Since 11th September, Bush has concentrated almost solely on the war and domestic security. But the inexperience of those in charge on the home front has been in painful contrast to the confidence projected by Powell, Rumsfeld and Cheney in foreign and military policy. In particular, the changed circumstances have thrust the conservative John Ashcroft unexpectedly into the limelight. As head of the Justice department, he is responsible for law enforcement and his extreme actions have given the impression of desperation and over-reaction (even more than in Britain). Over 1,000 foreign nationals have been arrested with little explanation; many are still being held, though none has yet been charged in connection with any terrorist activity. Ashcroft has also issued an order allowing federal agents to eavesdrop on conversations between terror suspects and their lawyers without authorisation from a judge.

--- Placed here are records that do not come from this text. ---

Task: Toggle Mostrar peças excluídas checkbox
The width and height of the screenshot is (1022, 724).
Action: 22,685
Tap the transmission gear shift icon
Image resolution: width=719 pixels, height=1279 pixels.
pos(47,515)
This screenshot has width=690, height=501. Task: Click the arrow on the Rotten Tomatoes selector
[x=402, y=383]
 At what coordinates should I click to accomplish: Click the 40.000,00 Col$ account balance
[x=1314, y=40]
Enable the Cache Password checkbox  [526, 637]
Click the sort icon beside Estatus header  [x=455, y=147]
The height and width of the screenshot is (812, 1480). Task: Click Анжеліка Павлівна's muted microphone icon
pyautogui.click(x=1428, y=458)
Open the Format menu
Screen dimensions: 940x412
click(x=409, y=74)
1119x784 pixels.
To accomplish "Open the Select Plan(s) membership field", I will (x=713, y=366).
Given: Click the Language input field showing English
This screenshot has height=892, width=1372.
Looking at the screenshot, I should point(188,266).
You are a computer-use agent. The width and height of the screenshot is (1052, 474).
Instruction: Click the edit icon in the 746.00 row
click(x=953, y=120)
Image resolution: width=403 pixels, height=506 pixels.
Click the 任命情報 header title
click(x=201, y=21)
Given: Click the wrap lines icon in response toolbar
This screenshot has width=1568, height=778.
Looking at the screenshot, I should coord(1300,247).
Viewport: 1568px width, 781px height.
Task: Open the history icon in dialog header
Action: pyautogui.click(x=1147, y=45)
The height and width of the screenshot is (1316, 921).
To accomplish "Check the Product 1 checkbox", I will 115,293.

Further, Bush created a new position of director of homeland security and gave it to a close political ally, Governor Tom Ridge of Pennsylvania. Ridge has struggled to assert control over the entrenched bureaucracies of the many Washington institutions that his brief encompasses. At the height of the anthrax scare, his press conferences were often inaccurate and confusing and did more to generate alarm than confidence. Ashcroft and Ridge have also been criticised for a series of vague statements that another terrorist attack might be imminent. When nothing happened, officials suggested that the warnings had helped to forestall it.

Meanwhile, due in part to the attacks, the economic picture has continued to worsen. The country is in recession and the projected budget surpluses that were supposed to pay for Bush's tax cuts are now shrinking rapidly. In a sign of a limited resumption of normal politics, Democrats and Republicans on Capitol Hill are engaged in partisan warfare over the shape of a stimulus package: should it emphasise tax cuts or government spending? By linking the economic slowdown to 11th September, the administration may be able to deflect blame for the way its promises have been so rapidly falsified. In the months ahead, Bush will face some hugely troublesome political decisions. Should he go back on some of his tax cuts, advocate a reduction in spending on popular programmes, or let the deficit balloon again? The choices he makes will begin to define the real substance of Bush's domestic presidency.

Abroad, too, the crucial questions for Bush lie ahead. His more hawkish advisers are pressing for a move against Iraq as "stage two" of the war on terrorism. Bush's recent speeches have sounded warnings that Saddam Hussein must re-admit UN inspectors or face the consequences. If America launches a military operation to remove Saddam it would mark the end of Bush's international coalition and restore his reputation as a unilateral bully. It is hard to imagine how terrorism could be substantially reduced-let alone eliminated-in the way Bush envisages, simply by mobilising the security resources of America. An alternative approach is conceivable. the US could use its power in the world to begin to deal with some of the conditions that help terrorists gain legitimacy. It could resolve to shape an international system in which American predominance co-exists with a more principled global order, in which more societies feel they have a stake in the system. But that would require a shift in Bush's outlook that, currently, seems inconceivable.